The consumers have not saved one, red thin dime because of the break up. In fact, phone service is now worse than it was in those days and costs a hell of a lot more. It’s just that the corporate execs are making huge fortunes for doing nothing, while the workers gruel for longer hours and less pay in real dollars.
Please show me one actual instance of where the consumers benefited from degegulation. I don’t buy the airlines argument either. Seems to me Reagan’s firing of the air trafic controllers just screwed workers and made air travel less safe.
Why is it that the cheapest gas you can buy in America is at a Citgo or Jet, a chain of stations owned by the government of Venezuela?
If the Bush administration continues to mess around down there, they may pull out of the U.S. market, which would just make Exxon Mobile very happy. They could boost prices again.
How does that help the consumer? It only helps the fat cats.
BellSouth has had the money for years to replace copper with fiber. They have just not invested that money because they are all about maximizing their profits and stock prices, not delivering the best service for consumers.
Take New Orleans as an example. I lived in New Orleans for four years. I was one of the first BellSouth DSL customers Uptown. BellSouth waited until someone on each street signed up for the high-priced, high speed Internet before doing any maintenence or upgrading any of its equipment, basically making improvements to its system only when it had to and when there was a profit in it. I interviewed the BellSouth workers at that time (and when I did the same thing in Knoxville a few years before) and was told the company refused to hire any new workers or train them in how to fix the old copper lines. So the old guys were working 60 hours a week just trying to keep people in basic phone service, which just got jacked up in price year after year with add on service fees for nothing.

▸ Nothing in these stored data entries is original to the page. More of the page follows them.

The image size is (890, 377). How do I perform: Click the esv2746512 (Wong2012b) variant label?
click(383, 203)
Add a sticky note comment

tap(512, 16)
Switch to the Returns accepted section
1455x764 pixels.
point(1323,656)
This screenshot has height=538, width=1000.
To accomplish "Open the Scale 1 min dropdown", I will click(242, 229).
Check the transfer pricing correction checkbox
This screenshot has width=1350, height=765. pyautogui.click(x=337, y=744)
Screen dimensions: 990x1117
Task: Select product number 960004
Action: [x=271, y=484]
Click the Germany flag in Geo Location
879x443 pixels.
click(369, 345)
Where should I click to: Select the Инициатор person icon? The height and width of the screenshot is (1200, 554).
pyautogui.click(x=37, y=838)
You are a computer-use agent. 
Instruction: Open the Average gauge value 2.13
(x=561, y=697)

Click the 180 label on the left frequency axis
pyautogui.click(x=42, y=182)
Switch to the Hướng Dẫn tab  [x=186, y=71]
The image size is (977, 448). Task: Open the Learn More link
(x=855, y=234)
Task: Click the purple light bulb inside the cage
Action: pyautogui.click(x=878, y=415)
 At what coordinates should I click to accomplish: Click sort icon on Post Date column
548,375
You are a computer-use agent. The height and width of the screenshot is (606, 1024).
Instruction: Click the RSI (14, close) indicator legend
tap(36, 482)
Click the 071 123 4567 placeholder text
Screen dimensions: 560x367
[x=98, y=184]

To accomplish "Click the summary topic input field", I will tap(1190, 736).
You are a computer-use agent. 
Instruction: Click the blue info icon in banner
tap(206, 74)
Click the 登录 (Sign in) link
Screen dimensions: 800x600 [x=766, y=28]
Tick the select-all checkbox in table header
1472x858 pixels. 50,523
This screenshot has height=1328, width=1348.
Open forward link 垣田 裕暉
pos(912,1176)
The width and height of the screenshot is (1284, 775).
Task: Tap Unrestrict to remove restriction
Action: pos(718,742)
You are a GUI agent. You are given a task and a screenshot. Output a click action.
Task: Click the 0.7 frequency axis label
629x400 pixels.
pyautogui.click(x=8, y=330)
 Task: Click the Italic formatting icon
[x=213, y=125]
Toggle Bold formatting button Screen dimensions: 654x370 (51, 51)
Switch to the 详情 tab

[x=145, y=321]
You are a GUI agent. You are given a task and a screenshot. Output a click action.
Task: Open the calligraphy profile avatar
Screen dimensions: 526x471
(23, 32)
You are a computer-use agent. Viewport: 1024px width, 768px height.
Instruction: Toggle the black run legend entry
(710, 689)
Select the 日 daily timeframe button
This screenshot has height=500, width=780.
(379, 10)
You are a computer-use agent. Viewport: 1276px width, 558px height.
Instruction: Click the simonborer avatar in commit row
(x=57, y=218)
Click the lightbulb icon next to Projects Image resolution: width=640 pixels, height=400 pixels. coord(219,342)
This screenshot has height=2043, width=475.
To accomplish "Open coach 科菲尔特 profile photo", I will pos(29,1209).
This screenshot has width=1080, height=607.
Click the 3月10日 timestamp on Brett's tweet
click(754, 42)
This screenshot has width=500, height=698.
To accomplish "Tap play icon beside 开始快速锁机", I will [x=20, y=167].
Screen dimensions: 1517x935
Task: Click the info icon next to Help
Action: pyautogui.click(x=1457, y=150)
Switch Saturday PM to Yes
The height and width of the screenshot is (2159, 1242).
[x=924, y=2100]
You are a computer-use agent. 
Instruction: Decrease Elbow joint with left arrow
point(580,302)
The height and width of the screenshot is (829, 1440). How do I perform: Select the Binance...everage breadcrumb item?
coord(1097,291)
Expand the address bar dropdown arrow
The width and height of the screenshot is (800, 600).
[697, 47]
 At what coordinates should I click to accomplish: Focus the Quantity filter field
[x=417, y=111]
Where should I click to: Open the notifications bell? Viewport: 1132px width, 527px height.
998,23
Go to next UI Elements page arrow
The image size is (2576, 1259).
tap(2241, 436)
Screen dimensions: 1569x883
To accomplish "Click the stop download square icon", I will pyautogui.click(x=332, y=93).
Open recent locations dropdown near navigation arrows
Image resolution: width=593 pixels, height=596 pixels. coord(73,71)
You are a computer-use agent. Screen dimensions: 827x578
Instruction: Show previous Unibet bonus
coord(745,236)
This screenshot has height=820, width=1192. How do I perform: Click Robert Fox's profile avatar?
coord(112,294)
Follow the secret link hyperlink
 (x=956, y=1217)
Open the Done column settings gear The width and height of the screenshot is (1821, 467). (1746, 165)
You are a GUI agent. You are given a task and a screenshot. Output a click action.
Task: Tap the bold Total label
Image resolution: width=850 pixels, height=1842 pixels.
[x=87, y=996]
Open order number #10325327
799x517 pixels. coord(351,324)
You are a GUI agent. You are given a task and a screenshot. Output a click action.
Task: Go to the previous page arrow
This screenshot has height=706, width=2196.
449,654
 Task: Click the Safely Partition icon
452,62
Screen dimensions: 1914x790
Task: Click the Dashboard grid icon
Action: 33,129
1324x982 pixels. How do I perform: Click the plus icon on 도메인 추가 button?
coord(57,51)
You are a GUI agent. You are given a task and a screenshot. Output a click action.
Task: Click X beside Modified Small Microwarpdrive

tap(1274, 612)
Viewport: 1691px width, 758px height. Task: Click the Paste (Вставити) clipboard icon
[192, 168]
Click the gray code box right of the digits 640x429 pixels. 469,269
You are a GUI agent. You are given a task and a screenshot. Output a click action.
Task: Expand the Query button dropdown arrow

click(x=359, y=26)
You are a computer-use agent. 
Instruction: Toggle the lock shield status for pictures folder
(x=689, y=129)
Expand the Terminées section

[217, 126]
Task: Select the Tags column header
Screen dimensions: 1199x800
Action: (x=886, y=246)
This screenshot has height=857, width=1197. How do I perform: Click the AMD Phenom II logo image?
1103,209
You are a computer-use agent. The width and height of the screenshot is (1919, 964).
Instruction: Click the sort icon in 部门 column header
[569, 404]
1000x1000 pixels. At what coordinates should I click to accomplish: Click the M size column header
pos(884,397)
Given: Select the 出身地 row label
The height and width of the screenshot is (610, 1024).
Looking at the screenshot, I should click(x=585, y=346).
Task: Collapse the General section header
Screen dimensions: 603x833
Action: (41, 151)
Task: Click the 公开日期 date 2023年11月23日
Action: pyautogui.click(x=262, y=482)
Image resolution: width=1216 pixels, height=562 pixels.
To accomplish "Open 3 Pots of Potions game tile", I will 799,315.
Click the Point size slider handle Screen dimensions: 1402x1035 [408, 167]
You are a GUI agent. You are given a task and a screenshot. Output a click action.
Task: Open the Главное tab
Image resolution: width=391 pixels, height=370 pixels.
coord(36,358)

Then, after the floods of Hurricane Katrina, BellSouth refused for many, many months to even send in workers to begin fixing the basic phone lines. The company fought New Orleans’ plan to offer free wireless Internet to its citizens.
The local monopoly cable company, Cox, did a better job, offering high speed Internt and cable phone service within a matter of weeks.
My evaluation of the high speed Internet business after trying it all over the past 10 years is that the cable companies will beat the phone companies in this war. The new AT&T will end up with some local phone business and DSL lite customers. The cable companies already have them beat in offering video, as does the Satellite TV companies.
And, when I see misleading advertising on my TV from the Cable and Telecommunications associatoin claiming the “Silicon Valley” fat cats just want to charge customers more for their services, I know I’m being misled. Think about it. Google is FREE!